Stars Android 16 Apache 2.0 pre-1.0

v0.6.9 Fire All demo — Loom

v0.6.9 Fire All on Cuttlefish — 5 capabilities streaming concurrently through the OIR platform service.
▶ Watch the full ~2 min demo

🚧 Active clean-clone validation in progress (2026-04-26) — the public repos were migrated from a private monorepo and are being shaken down for first-time-user build issues right now. If you hit a build error, check the issues tracker or the #clean-clone discussions.
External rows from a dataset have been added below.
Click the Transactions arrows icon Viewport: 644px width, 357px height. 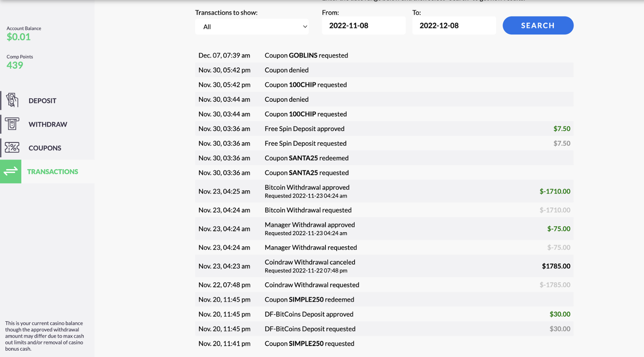pyautogui.click(x=11, y=172)
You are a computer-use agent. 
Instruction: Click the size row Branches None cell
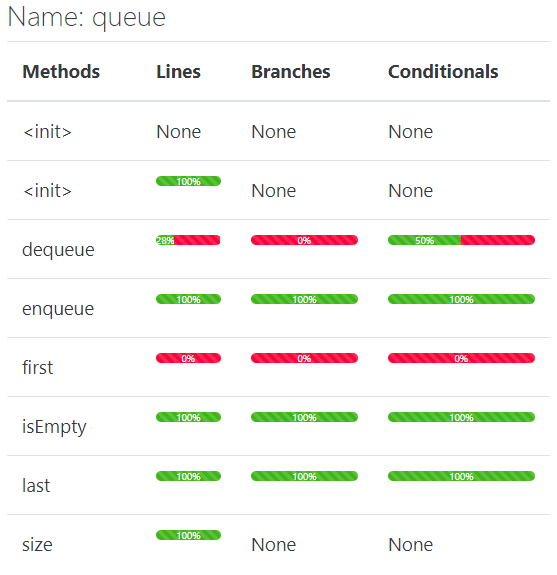tap(274, 545)
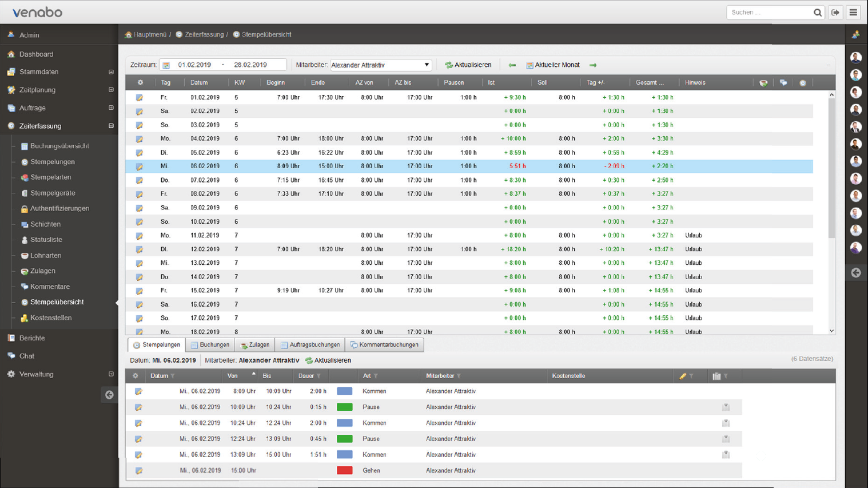Expand the Stammdaten menu section
This screenshot has height=488, width=868.
tap(111, 72)
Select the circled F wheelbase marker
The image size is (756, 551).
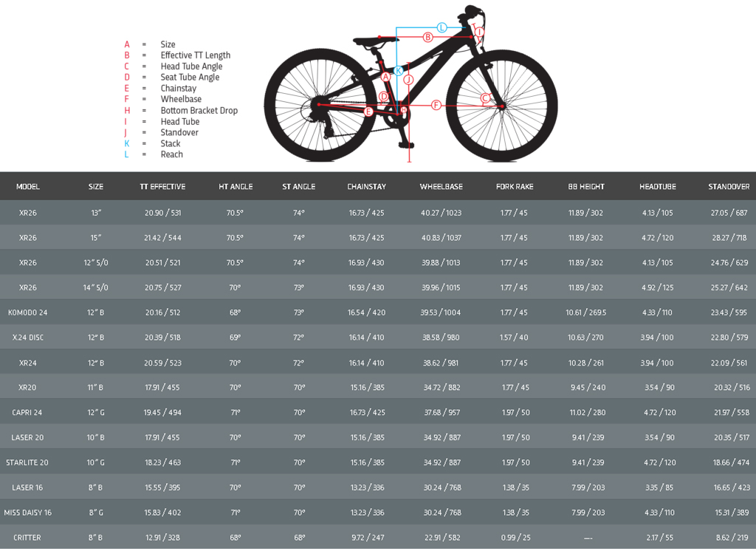[x=436, y=106]
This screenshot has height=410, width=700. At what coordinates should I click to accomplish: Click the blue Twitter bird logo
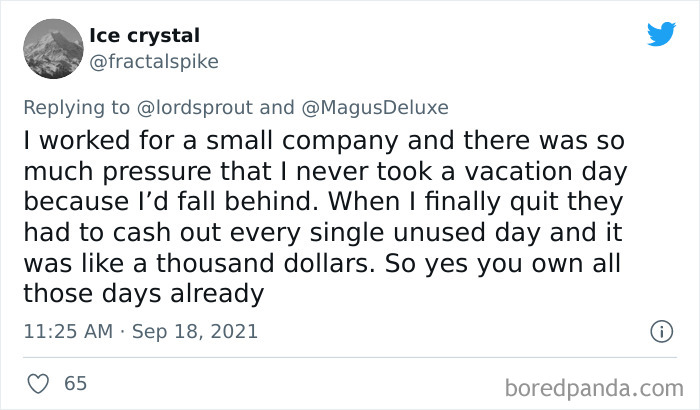pos(661,33)
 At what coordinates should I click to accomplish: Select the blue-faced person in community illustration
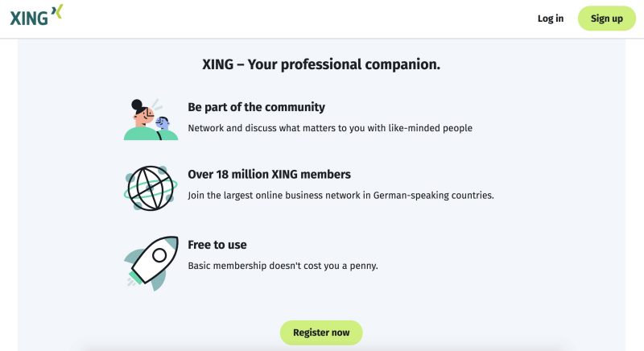tap(163, 122)
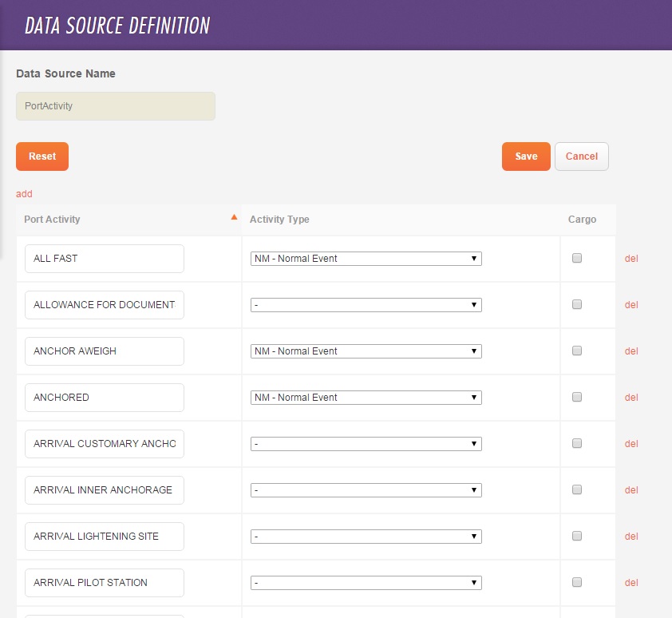Tick Cargo checkbox for ARRIVAL PILOT STATION
The image size is (672, 618).
point(577,582)
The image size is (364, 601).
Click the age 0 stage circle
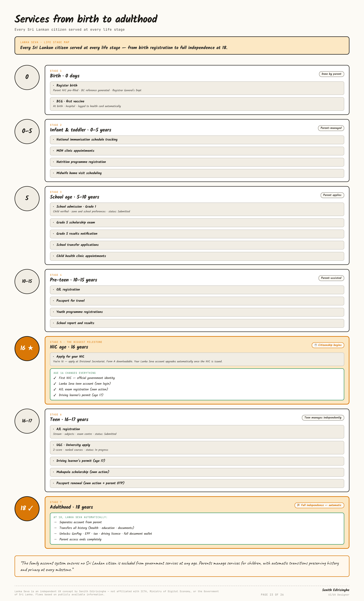point(27,77)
Fixes are landing within 24 hours.

JibarOS

An Android 16 fork where AI is a platform primitive, not an app feature.

Twelve AI capabilities — text completion, translation, embeddings, classification, rerank, transcription, synthesis, VAD, image embeddings, description, detection, OCR — exposed to every app on the device through a single binder AIDL. One system service. One native daemon. Four pluggable backends. Pooled residency. Per-UID rate limits. Priority-aware scheduling. OEM-configurable per capability. Models load once at the platform tier and are shared across every app that asks.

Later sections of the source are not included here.